# Query2box: Reasoning over Knowledge Graphs in Vector Space using Box Embeddings

### Abstract&#x20;

* Task: answering **complex** **logical queries** on large-scale incomplete knowledge graphs (KGs)&#x20;
* Motivation:&#x20;
  * Prior work models queries as single points in the vector space: problematic because a complex query represents a large set of its answer entities&#x20;
  * Prior work only handles queries with conjunctions and existential quantifiers, not disjunctions&#x20;
* Key insight: embed queries as boxes --> a set of points inside the box corresponds to a set of answer entities of the query&#x20;
* Able to: handles queries that use conjunctions, existential quantifiers, and logical disjunctions in massive and incomplete KGs&#x20;

### Introduction&#x20;

* First-order logical queries: can be represented as DAGs&#x20;
  * Con&#x20;
    * *Limited scalability*: computational complexity of subgraph matching (exp in query size)
    * *Correctness*: cannot correctly answer queries with missing relations&#x20;
      * Imputation: make the graph denser, and limit scalability&#x20;
* Alternative: embed logical queries and KG entities to low-dim vector space&#x20;
  * Pro&#x20;
    * Robustly handle missing relations&#x20;
    * Orders of magnitude faster&#x20;
  * Con: single point in vector space
    * Answer logical query requires modeling a set of active entities while traversing the KG&#x20;
    * Unnatural to define logical operators of points in the vector space&#x20;
    * Can only handle conjunctive queries&#x20;
* This paper: embedding-based framework for reasoning over KGs that is capable of handling **EPFO logical queries** in **scalable** manner&#x20;
  * Model a set of entities using a closed region instead of a single point (i.e. box)
    * Box naturally model sets of entities they enclose&#x20;
    * Logical operators (e.g. set intersection) can be similarly defined over boxes&#x20;
    * Operations are closed&#x20;
  * EPFO --> DNF&#x20;
    * Represent any EPFO query as a set of individual boxes, where each box is obtained for each conjunctive query in the DNF&#x20;
    * Return NN to any of the boxes as the answers to the query&#x20;
    * Then take the union of the answer entities&#x20;

### Query2Box

* Objective function&#x20;
  * Learn embeddings of entities in the KG
  * Learn parameterized geometric logical operators over boxes&#x20;
* Query answer process: arbitrary EPFO query q&#x20;
  * Identify its computation graph
  * embed the query by executing a set of geometric operators over boxes&#x20;
  * entities that are enclosed in the final box embedding are returned as answers to the query&#x20;

![Conjunctive queries: Where did Canadian citizens with Turing Award Graduate?](https://lh6.googleusercontent.com/QkUBr4kAHYOd4qZjiIUgWL_SmkvxzUfi-t8NWeL4RuteF5C4eNKLB6yAF295HVQLIzu673kM52Ymk3Jo8IQ9IP6z8yycHoWiwI8Pwfj42U5UBZi_eKviXfGESCVPSDHp7d75V-IPtuk)

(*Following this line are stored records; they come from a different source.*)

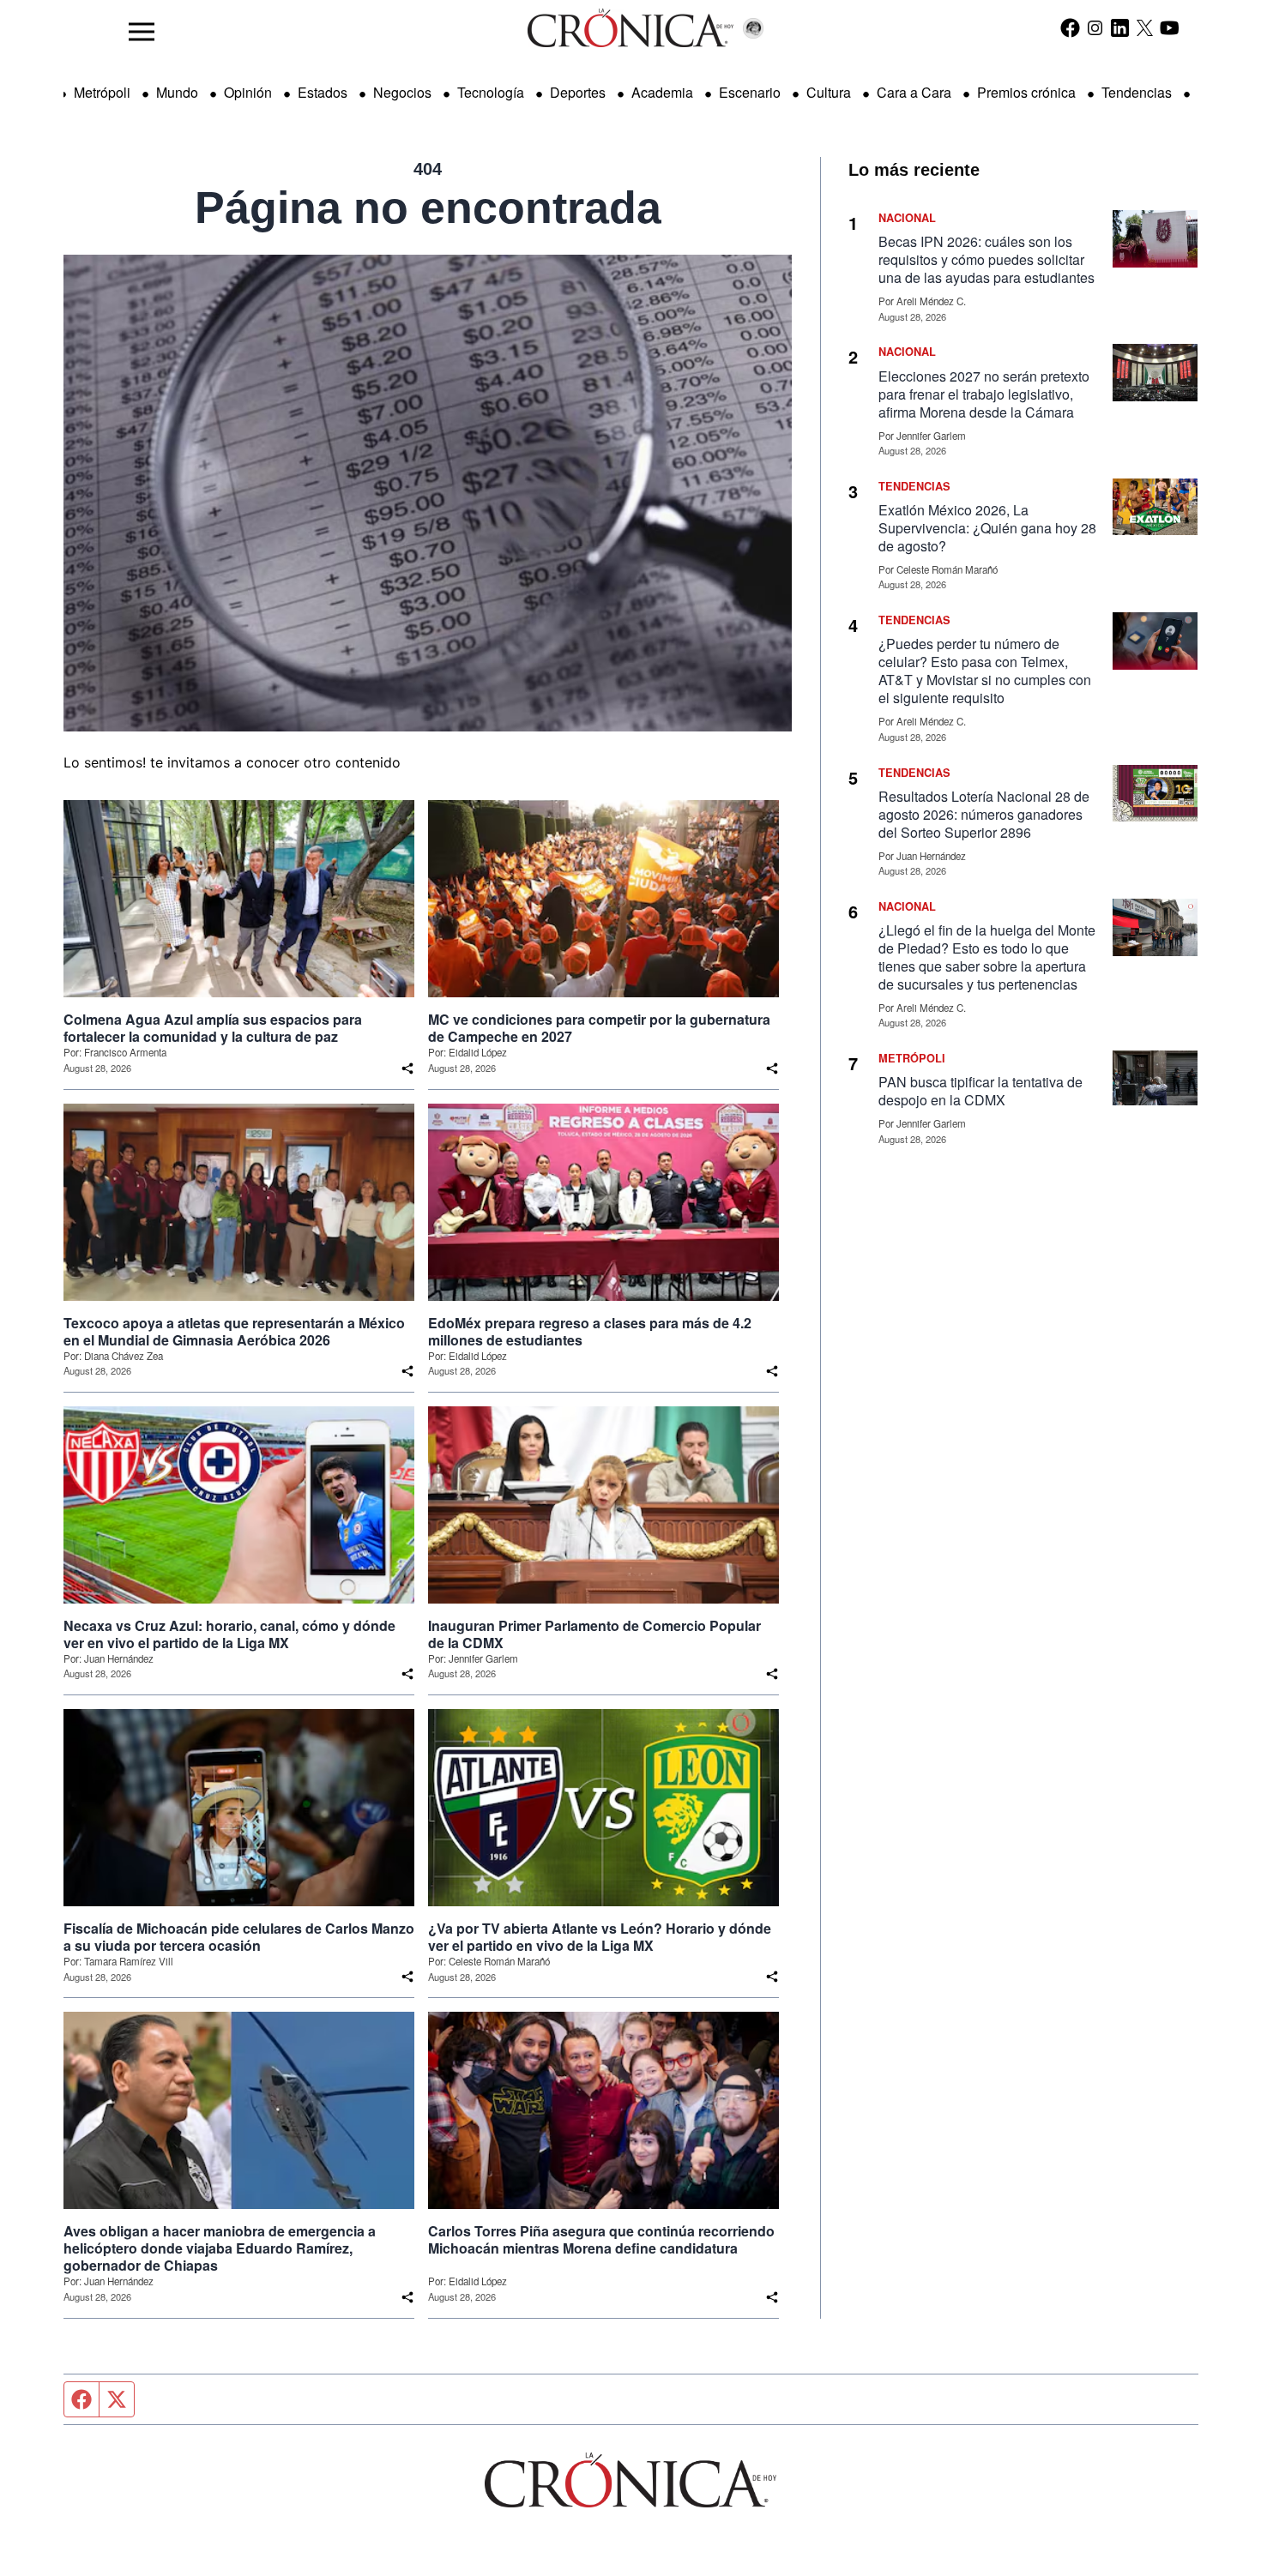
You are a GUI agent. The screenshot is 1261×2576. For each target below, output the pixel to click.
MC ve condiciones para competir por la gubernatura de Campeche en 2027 (599, 1028)
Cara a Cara (914, 92)
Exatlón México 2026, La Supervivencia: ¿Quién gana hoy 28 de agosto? (987, 528)
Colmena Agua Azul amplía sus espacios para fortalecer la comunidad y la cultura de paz (212, 1028)
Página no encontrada (428, 207)
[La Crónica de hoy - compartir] (407, 1068)
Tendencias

#### 3.1 Knowledge graphs and conjunctive queries&#x20;

* Conjunctive queries: subclass of first-order logical queries that uses existential and conjunction operations&#x20;
* Dependency graph
  * Nodes: variable or non-variable entities in q&#x20;
  * Edges: relations in q&#x20;
  * In order for the query to be valid, the corresponding dependency graph needs to be a DAG&#x20;
    * Anchor entities: source nodes&#x20;
    * Query target: unique sink node&#x20;
* Computation graph: projection, intersection&#x20;

#### 3.2 Reasoning over sets of entities using box embeddings&#x20;

* Intuitions: decompose complex query into a sequence of logical operations, and then execute these operations in the vector space&#x20;
  * This way we will obtain the embedding of the query
  * Answers to the query will be entities that are enclosed in the final query embedding box&#x20;
* Two methodological advances&#x20;
  * The use of box embeddings to model and reason over set of entities&#x20;
  * How to tractably handle disjunction operators&#x20;
* **Box embeddings**&#x20;
  * p = (Cen(p), Off(p))
    * Cen(p) is the center of the box&#x20;
    * Off(p) is the positive offset of the box, modeling the size of the box&#x20;
  * *Initial boxes for source nodes:* (v, 0), where v is the anchor entity vector and 0 is a d-dim all-zero vector&#x20;
  * *geometric projection* operator
    * relation embedding: r = (Cen(r), Off(r))&#x20;
    * Given input box embedding p, projection is modeled by  p + r: sum the centers and sum the offsets&#x20;
      * translated center, larger offset&#x20;
  * *geometric intersection operator*&#x20;
    * p(inter) = (Cen(p(inter)), Off(p(inter)))
    * Calculated by: performing attention over the box centers, and shrinking the box offset using the sigmoid function&#x20;
  * *Entity-to-box distance*&#x20;
  * Training objective
    * Learn entity embeddings and geometric projection and intersection operators&#x20;

![Entity to box distance ](https://2097630930-files.gitbook.io/~/files/v0/b/gitbook-legacy-files/o/assets%2F-MVORxAomcgtzVVUqmws%2F-MgYDe1ZgHtK4quQ8yZq%2F-MgYLm4cBZOWONmViXXB%2Fimage.png?alt=media\&token=0a69b92a-2a75-41f8-ac3d-84d8afdf19c1)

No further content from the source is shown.